*** Opening Extracted entries ***

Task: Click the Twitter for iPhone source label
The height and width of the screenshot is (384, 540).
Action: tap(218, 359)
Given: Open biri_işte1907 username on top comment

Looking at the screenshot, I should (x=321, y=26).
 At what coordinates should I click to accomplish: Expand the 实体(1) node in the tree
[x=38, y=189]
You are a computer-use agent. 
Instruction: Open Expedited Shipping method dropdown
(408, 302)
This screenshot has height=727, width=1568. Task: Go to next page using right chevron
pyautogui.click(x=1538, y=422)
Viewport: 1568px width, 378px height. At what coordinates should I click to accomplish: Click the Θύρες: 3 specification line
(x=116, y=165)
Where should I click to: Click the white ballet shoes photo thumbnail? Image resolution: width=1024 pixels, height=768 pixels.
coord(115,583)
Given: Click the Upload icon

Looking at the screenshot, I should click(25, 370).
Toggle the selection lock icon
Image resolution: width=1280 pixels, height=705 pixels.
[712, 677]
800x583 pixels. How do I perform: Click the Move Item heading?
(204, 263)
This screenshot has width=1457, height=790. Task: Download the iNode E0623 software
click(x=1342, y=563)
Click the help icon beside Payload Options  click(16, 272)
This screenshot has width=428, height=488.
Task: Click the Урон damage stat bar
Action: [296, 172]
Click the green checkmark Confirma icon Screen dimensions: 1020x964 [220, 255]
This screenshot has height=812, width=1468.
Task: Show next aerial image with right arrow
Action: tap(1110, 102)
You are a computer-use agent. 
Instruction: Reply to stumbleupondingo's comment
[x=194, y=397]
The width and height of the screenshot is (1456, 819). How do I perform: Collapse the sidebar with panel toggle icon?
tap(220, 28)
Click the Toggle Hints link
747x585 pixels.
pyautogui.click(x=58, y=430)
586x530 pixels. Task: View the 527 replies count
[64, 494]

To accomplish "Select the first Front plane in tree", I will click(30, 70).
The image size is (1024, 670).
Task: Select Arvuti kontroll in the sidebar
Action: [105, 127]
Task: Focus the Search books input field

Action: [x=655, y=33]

*** Closing Extracted entries ***

### Instructions to follow
For this exercise, retype each entry from above exactly as it stands.

### Response below
Task: Click the Twitter for iPhone source label
The height and width of the screenshot is (384, 540).
Action: tap(218, 359)
Given: Open biri_işte1907 username on top comment

Looking at the screenshot, I should (x=321, y=26).
 At what coordinates should I click to accomplish: Expand the 实体(1) node in the tree
[x=38, y=189]
You are a computer-use agent. 
Instruction: Open Expedited Shipping method dropdown
(408, 302)
This screenshot has height=727, width=1568. Task: Go to next page using right chevron
pyautogui.click(x=1538, y=422)
Viewport: 1568px width, 378px height. At what coordinates should I click to accomplish: Click the Θύρες: 3 specification line
(x=116, y=165)
Where should I click to: Click the white ballet shoes photo thumbnail? Image resolution: width=1024 pixels, height=768 pixels.
coord(115,583)
Given: Click the Upload icon

Looking at the screenshot, I should click(25, 370).
Toggle the selection lock icon
Image resolution: width=1280 pixels, height=705 pixels.
[712, 677]
800x583 pixels. How do I perform: Click the Move Item heading?
(204, 263)
This screenshot has width=1457, height=790. Task: Download the iNode E0623 software
click(x=1342, y=563)
Click the help icon beside Payload Options  click(16, 272)
This screenshot has width=428, height=488.
Task: Click the Урон damage stat bar
Action: [296, 172]
Click the green checkmark Confirma icon Screen dimensions: 1020x964 [220, 255]
This screenshot has height=812, width=1468.
Task: Show next aerial image with right arrow
Action: tap(1110, 102)
You are a computer-use agent. 
Instruction: Reply to stumbleupondingo's comment
[x=194, y=397]
The width and height of the screenshot is (1456, 819). How do I perform: Collapse the sidebar with panel toggle icon?
tap(220, 28)
Click the Toggle Hints link
747x585 pixels.
pyautogui.click(x=58, y=430)
586x530 pixels. Task: View the 527 replies count
[64, 494]

To accomplish "Select the first Front plane in tree", I will click(30, 70).
The image size is (1024, 670).
Task: Select Arvuti kontroll in the sidebar
Action: [105, 127]
Task: Focus the Search books input field

Action: [x=655, y=33]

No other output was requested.